Nystuen at right entertained at the Thanksgiving dinner Saturday at the Paynesville Area High School.
Nystuen thinks saw music probably originated in the Appalachian Mountains of the United States. "People were humble and had to make do with what they had. Mountain people made music with pitchforks, glasses, and saws," he said.
Nystuen first heard someone play the saw on a radio program when he was a sophomore in high school in Canada.
"I was home from school with a broken leg and heard the music on the radio. I asked dad about the music," he said. Nystuen thought he would like to learn how to play the saw. Upon hearing this, his father went to the basement and found him a saw. They then went out and purchased a bow.
"Learning to play was hit and miss. They don't write music books for saws," Nystuen joked. "I discovered that I could change the key by the way I bent the saw and the position of the bow. When you bow the saw up and play on the wider end near the handle, you get lower notes. On the upper end of the saw, the notes are higher," he explained.
Nystuen said he uses a horse hair bow to play the saw.
"Some saws play better than others," he said. "I purchased a newer saw once and found dad's old saw sounded better. I returned the new saw to the store."
"Clerks in hardware stores think I'm strange. I used to check out the saws in hardware stores.

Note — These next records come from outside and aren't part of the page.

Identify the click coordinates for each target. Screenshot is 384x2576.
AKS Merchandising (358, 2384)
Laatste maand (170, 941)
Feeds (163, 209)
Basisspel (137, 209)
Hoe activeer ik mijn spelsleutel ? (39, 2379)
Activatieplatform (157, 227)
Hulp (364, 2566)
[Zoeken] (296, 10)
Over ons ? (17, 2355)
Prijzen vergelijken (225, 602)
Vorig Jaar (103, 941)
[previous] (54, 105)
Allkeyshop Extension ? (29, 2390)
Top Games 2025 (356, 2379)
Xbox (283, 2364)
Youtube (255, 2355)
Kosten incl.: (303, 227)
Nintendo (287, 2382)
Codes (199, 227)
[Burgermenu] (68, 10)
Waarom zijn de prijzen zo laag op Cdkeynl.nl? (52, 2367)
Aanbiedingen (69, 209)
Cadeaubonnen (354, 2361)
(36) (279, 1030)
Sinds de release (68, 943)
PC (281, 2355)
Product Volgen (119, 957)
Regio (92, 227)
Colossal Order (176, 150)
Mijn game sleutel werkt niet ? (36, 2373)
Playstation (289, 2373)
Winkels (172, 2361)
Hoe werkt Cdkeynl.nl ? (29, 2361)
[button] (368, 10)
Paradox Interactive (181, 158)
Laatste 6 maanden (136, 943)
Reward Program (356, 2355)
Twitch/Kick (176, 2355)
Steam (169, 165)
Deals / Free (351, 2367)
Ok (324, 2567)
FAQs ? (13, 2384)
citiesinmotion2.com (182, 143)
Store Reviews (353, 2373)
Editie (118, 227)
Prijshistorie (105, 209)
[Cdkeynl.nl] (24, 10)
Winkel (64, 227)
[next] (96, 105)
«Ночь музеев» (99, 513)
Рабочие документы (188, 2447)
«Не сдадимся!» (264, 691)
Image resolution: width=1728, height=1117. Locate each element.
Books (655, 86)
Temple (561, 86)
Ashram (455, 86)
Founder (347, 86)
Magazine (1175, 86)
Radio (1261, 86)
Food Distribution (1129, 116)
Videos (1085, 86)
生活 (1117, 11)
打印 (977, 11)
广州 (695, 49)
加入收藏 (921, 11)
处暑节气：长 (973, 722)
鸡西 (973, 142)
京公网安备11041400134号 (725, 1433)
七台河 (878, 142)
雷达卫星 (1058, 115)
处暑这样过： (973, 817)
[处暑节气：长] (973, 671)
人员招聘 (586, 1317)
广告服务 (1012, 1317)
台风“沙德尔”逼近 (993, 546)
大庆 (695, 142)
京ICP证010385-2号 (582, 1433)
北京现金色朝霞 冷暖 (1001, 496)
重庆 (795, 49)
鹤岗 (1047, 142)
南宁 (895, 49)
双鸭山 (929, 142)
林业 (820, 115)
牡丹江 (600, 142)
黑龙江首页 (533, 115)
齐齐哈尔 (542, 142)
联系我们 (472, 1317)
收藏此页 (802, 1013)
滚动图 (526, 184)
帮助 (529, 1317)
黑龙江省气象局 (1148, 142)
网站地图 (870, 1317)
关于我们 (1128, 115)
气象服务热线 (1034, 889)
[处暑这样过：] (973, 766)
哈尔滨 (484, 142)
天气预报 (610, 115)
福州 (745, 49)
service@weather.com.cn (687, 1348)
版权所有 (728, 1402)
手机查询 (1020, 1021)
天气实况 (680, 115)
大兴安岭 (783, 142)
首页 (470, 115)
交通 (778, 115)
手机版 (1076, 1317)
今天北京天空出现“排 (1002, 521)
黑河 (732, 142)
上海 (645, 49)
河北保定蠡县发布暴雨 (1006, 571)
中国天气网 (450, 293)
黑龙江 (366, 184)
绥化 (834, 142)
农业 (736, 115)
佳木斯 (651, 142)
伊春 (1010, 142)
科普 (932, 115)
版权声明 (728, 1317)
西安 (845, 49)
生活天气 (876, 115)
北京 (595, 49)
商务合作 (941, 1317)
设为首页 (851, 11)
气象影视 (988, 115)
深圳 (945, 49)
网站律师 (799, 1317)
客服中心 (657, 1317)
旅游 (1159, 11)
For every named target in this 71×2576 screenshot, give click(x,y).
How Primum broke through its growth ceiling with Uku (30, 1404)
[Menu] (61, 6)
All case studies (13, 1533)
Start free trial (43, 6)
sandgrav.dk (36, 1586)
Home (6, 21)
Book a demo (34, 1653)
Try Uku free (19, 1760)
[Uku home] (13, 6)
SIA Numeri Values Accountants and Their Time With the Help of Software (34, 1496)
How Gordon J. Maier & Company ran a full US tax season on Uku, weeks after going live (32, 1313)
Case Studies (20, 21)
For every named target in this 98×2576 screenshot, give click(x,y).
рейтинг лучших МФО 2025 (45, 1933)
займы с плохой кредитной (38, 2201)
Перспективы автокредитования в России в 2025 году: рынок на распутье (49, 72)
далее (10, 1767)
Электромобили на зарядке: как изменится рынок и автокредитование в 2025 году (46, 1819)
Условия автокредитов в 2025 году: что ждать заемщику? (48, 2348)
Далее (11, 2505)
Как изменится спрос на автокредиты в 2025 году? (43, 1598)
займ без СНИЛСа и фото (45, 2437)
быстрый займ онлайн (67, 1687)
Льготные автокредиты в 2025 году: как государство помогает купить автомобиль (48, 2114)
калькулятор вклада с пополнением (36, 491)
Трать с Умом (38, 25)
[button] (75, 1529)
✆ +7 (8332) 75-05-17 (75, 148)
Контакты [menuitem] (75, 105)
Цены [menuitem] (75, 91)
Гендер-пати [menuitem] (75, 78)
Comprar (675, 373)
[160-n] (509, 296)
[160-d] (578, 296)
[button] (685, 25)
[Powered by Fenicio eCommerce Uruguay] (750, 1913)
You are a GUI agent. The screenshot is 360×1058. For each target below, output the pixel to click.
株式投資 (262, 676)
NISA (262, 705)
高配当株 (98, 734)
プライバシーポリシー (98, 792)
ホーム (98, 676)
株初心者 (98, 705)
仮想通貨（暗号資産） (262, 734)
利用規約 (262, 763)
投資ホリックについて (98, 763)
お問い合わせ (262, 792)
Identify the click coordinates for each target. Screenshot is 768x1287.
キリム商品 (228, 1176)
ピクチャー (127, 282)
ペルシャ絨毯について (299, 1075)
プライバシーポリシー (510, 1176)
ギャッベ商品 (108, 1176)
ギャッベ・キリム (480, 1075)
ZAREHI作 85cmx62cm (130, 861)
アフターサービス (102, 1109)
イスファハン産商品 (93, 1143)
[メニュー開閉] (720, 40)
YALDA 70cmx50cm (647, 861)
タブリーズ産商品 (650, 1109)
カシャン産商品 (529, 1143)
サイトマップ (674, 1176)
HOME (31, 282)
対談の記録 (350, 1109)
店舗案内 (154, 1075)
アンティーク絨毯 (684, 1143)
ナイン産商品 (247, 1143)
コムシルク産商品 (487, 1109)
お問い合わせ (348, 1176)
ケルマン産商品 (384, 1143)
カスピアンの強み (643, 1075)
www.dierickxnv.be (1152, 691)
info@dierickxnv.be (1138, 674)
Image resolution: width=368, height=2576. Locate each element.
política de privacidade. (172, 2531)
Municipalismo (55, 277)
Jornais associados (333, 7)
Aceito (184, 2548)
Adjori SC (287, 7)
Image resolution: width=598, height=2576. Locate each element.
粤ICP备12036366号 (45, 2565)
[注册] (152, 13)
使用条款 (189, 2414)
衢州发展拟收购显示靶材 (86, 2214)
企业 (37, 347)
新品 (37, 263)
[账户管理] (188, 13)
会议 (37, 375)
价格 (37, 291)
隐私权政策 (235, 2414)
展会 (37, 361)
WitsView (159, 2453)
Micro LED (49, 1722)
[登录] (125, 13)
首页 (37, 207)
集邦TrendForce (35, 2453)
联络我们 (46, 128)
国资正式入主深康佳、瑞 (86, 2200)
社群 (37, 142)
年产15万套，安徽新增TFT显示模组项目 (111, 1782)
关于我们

They would find me plunking on saws and give me weird looks," Nystuen said.
A hazard of playing saws is that he snags his pants on the blade.
In addition to his saw playing, Nystuen showed those attending the Thanksgiving dinner a Salmodican, an old instrument from Norway. It was made and brought to this country by Haldo Einsarsen Grotte, a klokker (song leader). A Salmodican is a hollowed rectangular beam with a single cat gut string. It is sounded with a horse hair bow.
Nystuen carefully played a short tune on the Salmodican then went back to playing his saw for the audience. Accompanying Nystuen was Paula Geier on the piano.
Nystuen and his wife, Nancy, have been coming to the Paynesville area for 20 years. They have a cabin on Horseshoe Lake and attended Paynesville Lutheran Church while on vacation.
After retiring in August from his position as a minister in Cumberland, Wis., the Nystuens opted to turn their summer cabin into a year-round home.
"Retired life is just great," he said with a broad smile. "I have good memories of the Paynesville area, and it is fun to be back."